Dolly Parton Shares The Vaccine News Fans Have Been Waiting For

It’s official: National treasure Dolly Parton has received her first dose of the COVID-19 vaccine. The 75-year-old country music legend shared the news on her Twitter account on Tuesday, March 2. Parton first posted a photo of herself, looking glamorous as always in a sparkly dark purple number with a matching mask and a beautiful necklace, as a doctor administered the vaccine.

“Dolly gets a dose of her own medicine,” she wrote, and tagged Vanderbilt University Medical Center’s Twitter account.

In a follow-up Tweet, Parton shared a video with more information about her own vaccination and a message to her fans urging them to get the shot as soon as possible.

“I’m very happy that I’m gonna get my Moderna shot today,” Parton told viewers. “I want to tell everybody that you should get out there and do it, too. I even changed one of my songs to fit the occasion.”

Parton broke out into song

Singing to the tune of her famous song “Jolene,” Parton adjusted the lyrics to encourage everyone to get vaccinated.

“Vaccine, vaccine, vaccine, vaccine / I’m begging of you, please don’t hesitate,” she sang. “Vaccine, vaccine, vaccine, vaccine / ‘Cause once you’re dead then that’s a bit too late.”

All jokes aside, Parton said she’s “dead serious” about the vaccine.

“I just wanted to encourage everybody, because the sooner we get to feeling better, the sooner we are gonna get back to being normal,” she said. And Parton didn’t exactly mince words when it was time to address anti-vaxxers.

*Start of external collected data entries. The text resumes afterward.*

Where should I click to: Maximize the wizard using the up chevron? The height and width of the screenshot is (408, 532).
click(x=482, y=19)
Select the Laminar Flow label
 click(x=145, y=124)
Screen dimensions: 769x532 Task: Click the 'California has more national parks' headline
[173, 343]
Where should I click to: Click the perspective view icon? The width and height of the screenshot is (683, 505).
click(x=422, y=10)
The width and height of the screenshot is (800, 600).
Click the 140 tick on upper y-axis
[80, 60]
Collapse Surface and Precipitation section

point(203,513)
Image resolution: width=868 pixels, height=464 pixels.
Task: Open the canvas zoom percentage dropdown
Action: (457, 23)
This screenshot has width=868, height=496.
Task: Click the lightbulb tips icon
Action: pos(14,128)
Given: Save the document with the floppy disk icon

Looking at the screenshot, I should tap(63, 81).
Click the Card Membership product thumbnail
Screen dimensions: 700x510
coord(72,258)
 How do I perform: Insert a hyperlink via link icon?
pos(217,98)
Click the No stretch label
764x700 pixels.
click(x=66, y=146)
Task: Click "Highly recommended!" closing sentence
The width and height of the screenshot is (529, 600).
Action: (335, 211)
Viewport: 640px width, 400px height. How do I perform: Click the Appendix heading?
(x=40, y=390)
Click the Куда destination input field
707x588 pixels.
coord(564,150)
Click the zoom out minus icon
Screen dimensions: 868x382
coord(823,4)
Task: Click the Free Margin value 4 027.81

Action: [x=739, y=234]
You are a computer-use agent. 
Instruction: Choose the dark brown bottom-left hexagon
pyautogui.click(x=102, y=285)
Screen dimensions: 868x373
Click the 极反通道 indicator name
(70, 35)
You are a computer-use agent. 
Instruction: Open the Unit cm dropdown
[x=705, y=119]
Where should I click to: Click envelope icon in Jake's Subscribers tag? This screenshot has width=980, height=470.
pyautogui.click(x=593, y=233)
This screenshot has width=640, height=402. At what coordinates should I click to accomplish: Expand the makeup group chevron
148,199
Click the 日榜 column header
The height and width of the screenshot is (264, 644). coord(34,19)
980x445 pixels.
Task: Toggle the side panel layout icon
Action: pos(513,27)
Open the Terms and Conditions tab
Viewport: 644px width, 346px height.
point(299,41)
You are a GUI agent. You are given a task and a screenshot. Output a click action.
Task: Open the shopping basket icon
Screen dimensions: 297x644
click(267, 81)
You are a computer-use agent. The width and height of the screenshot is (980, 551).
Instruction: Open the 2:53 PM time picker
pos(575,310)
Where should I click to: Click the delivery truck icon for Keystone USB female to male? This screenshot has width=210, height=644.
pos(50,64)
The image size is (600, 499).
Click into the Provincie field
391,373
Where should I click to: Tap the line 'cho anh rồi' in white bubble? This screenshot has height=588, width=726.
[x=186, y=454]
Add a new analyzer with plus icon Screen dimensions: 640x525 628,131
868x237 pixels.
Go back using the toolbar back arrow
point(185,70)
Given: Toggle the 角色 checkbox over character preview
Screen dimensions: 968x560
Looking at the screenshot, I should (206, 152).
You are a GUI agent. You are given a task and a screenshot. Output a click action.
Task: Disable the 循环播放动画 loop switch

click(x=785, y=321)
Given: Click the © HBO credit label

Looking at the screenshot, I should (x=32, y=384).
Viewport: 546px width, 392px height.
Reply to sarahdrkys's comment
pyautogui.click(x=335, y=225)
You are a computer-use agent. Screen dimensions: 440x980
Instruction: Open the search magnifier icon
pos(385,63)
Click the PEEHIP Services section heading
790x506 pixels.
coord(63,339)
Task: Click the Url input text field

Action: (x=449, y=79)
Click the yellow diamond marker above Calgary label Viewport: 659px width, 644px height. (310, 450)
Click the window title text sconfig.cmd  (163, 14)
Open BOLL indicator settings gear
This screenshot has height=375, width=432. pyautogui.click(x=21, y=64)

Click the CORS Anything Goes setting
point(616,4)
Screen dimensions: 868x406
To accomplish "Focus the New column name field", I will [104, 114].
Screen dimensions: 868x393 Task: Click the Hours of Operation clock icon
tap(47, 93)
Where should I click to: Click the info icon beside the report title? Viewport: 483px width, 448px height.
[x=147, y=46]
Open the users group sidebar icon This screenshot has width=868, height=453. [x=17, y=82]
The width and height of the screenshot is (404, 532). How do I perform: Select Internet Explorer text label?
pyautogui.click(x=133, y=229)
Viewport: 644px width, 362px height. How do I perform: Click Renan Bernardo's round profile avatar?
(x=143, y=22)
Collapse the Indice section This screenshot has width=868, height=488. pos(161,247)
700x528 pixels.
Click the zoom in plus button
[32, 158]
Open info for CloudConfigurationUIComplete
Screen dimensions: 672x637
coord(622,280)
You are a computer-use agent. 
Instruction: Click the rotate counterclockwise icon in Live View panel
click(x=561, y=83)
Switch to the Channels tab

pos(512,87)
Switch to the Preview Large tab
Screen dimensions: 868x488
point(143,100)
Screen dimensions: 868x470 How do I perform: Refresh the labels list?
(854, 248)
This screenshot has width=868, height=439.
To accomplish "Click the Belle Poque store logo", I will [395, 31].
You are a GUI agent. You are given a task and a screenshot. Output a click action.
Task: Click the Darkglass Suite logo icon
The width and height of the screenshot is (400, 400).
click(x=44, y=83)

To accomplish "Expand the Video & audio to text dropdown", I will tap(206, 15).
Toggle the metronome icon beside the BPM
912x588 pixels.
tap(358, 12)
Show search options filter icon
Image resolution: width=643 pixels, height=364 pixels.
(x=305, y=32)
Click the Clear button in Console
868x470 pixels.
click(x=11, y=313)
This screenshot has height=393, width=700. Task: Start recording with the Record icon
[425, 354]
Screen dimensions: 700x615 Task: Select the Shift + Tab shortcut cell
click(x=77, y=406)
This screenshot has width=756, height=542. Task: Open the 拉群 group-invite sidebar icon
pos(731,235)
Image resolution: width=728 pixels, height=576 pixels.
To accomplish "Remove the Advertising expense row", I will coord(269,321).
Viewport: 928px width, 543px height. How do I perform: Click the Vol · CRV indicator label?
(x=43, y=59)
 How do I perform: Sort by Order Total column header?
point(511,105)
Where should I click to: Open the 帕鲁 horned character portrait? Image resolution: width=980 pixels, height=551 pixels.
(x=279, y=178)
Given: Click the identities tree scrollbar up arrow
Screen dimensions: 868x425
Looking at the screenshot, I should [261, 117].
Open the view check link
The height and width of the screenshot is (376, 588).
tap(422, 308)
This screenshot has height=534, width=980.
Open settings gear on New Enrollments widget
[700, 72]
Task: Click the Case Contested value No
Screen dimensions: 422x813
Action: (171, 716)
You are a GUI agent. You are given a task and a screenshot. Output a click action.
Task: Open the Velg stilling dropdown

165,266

“I just want to say to all you cowards out there, don’t be such a chicken squat,” she said. “Get out there and get your shot!”

The video showed Parton being given her shot by a doctor and longtime friend of hers at Vanderbilt University Medical Center. Afterward she noted that it didn’t hurt, and concluded the video by excitedly stating, “I did it!” 

As reported by CBS8, Parton helped fund the development of the Moderna vaccine, and she also made a one million dollar donation to Vanderbilt to go toward vaccine and COVID research.